=== Begin Enclosure ===
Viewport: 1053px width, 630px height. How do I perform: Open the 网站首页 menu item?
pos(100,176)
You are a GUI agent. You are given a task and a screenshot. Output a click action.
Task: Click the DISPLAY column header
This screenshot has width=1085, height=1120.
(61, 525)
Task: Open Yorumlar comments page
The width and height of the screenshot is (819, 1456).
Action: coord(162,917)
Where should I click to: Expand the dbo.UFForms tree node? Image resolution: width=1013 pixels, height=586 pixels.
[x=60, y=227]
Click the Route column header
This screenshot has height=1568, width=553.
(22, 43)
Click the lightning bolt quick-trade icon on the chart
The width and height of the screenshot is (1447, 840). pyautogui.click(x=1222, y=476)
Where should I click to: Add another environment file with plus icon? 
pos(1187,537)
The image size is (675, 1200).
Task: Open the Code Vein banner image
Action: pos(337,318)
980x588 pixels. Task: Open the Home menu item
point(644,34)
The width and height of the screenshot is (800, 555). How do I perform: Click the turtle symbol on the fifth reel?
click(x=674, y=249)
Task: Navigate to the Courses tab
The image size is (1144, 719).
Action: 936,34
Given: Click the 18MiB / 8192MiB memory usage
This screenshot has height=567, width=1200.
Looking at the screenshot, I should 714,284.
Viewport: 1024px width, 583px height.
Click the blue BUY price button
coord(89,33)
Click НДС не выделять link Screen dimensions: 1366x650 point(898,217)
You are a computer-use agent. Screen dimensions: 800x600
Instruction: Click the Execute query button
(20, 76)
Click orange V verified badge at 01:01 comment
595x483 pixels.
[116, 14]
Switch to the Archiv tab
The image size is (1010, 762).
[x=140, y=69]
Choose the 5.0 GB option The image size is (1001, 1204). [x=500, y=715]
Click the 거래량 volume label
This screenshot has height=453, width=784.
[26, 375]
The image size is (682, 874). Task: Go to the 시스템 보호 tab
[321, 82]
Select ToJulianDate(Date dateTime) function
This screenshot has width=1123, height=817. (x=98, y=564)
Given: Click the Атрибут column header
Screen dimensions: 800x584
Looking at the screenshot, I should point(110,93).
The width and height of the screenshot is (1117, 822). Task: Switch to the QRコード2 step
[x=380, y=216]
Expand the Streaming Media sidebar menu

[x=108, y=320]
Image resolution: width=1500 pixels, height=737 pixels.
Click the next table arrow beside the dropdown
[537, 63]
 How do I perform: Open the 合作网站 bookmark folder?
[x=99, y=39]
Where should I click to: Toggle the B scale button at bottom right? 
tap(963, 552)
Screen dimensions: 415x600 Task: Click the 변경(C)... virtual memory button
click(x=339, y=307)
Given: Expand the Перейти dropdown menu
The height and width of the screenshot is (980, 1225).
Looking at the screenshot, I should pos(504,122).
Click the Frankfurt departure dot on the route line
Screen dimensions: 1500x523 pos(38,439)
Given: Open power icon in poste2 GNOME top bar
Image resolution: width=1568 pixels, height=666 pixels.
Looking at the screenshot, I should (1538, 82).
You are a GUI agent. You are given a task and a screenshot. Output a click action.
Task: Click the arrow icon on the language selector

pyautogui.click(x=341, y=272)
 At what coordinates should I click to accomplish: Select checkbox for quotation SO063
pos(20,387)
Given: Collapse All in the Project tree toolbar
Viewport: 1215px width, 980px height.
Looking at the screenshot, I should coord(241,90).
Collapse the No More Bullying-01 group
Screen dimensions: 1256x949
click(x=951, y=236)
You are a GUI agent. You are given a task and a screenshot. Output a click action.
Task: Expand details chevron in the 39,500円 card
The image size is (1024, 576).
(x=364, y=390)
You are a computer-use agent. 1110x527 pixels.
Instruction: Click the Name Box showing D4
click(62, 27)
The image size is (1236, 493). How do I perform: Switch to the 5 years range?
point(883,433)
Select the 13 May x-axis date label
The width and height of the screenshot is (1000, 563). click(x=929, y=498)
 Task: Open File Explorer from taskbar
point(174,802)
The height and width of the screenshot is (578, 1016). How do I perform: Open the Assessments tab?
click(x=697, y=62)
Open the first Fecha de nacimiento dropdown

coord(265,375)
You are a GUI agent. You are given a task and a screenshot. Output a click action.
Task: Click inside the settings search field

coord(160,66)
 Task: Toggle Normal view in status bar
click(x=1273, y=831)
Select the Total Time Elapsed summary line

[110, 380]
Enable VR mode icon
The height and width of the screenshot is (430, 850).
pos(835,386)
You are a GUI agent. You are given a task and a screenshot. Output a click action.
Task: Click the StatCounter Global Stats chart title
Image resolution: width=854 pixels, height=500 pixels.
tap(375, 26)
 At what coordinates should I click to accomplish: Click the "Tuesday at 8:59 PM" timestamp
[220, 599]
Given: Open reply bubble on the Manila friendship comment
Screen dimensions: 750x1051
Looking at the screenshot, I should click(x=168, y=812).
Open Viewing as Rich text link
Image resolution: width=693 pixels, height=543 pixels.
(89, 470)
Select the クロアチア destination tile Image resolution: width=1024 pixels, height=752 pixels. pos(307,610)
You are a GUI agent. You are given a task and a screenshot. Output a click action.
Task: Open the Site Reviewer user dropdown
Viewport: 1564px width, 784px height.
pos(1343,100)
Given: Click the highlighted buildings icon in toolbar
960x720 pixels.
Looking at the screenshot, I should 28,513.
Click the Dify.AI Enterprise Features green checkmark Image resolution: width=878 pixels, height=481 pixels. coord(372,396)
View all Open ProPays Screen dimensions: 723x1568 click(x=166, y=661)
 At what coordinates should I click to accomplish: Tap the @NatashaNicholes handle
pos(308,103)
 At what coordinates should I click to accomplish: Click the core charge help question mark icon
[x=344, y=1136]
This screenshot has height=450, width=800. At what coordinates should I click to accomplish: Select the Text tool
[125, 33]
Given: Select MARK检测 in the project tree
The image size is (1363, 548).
=== End Enclosure ===
> What the exercise asks
Find the lines above that contain the word "toolbar" and copy each one.

> Written solution
Given: Collapse All in the Project tree toolbar
Given: Click the highlighted buildings icon in toolbar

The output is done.